- Directed by: Michael Tully
- Written by: Michael Tully Onur Tukel Robert Longstreet
- Starring: Michael Tully Onur Tukel Robert Longstreet Rachel Korine
- Cinematography: Jeremy Saulnier
- Edited by: Marc Vives
- Music by: Michael Montes
- Distributed by: IFC Films
- Release date: 2011;
- Running time: 80 minutes
- Country: United States
- Language: English

= Septien =

Septien is a 2011 independent film directed by and starring Michael Tully. The film also stars Onur Tukel, Robert Longstreet, and Rachel Korine.

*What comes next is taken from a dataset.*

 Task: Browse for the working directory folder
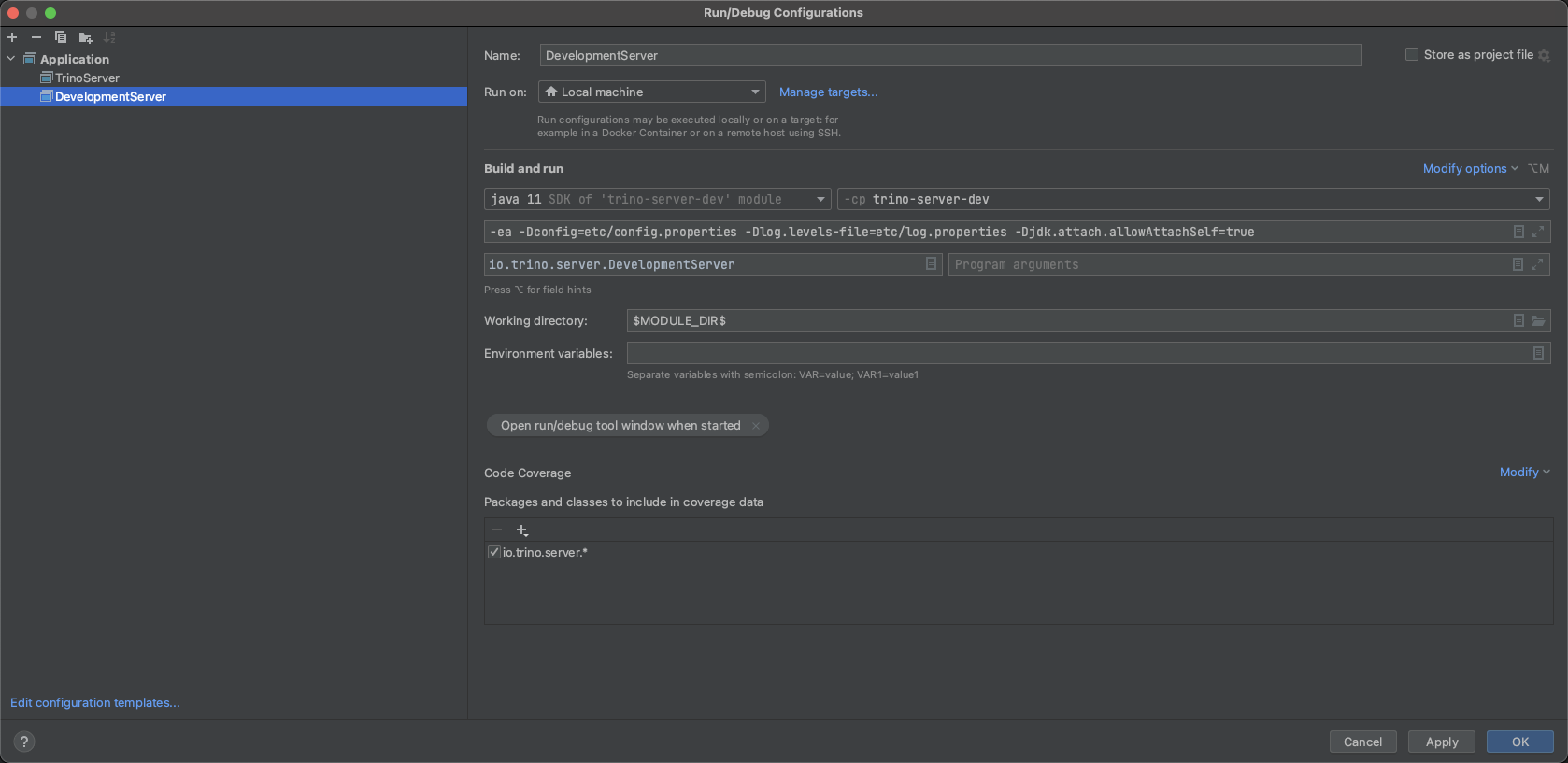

Its narrative concerns the return of bearded athlete Cornelius Rawlings to his family's Tennessee farm eighteen years after he disappeared, and the strange new life he forms with his brothers Ezra and Amos.

==Cast==

- Michael Tully as Cornelius Rawlings
- Onur Tukel as Amos Rawlings
- Robert Longstreet as Ezra Rawlings
- Rachel Korine as Savannah

==Release==
Septien was premiered at the 2011 Sundance Film Festival, and subsequently screened within such festivals as BAFICI, International Film Festival Rotterdam, South by Southwest, Sarasota Film Festival, and Maryland Film Festival.

It was acquired for distribution by IFC Films.

==Reception==
The film holds a 56% rating on the review aggregator Rotten Tomatoes.